### Work to be completed
With the pictures omitted, set down exactly the lines from the one that contains "The image size" through the last line of the data.

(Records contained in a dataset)
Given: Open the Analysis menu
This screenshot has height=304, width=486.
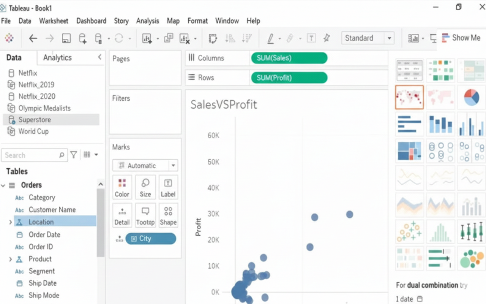Looking at the screenshot, I should 147,21.
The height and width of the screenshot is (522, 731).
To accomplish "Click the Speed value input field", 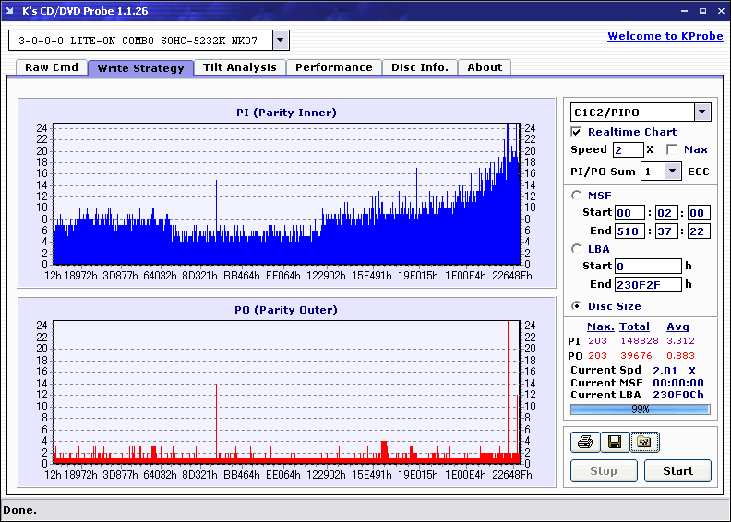I will pyautogui.click(x=628, y=149).
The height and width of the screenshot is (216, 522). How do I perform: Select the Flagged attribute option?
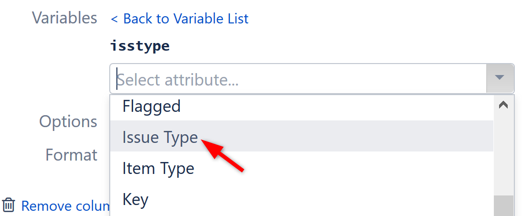(x=151, y=106)
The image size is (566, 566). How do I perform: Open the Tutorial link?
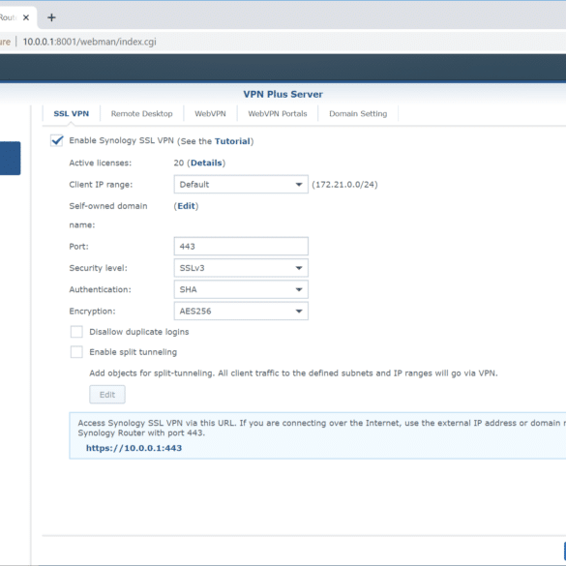coord(232,141)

### Solution to the problem
The image size is (566, 566). How do I perform: Open the Tutorial link?
coord(232,141)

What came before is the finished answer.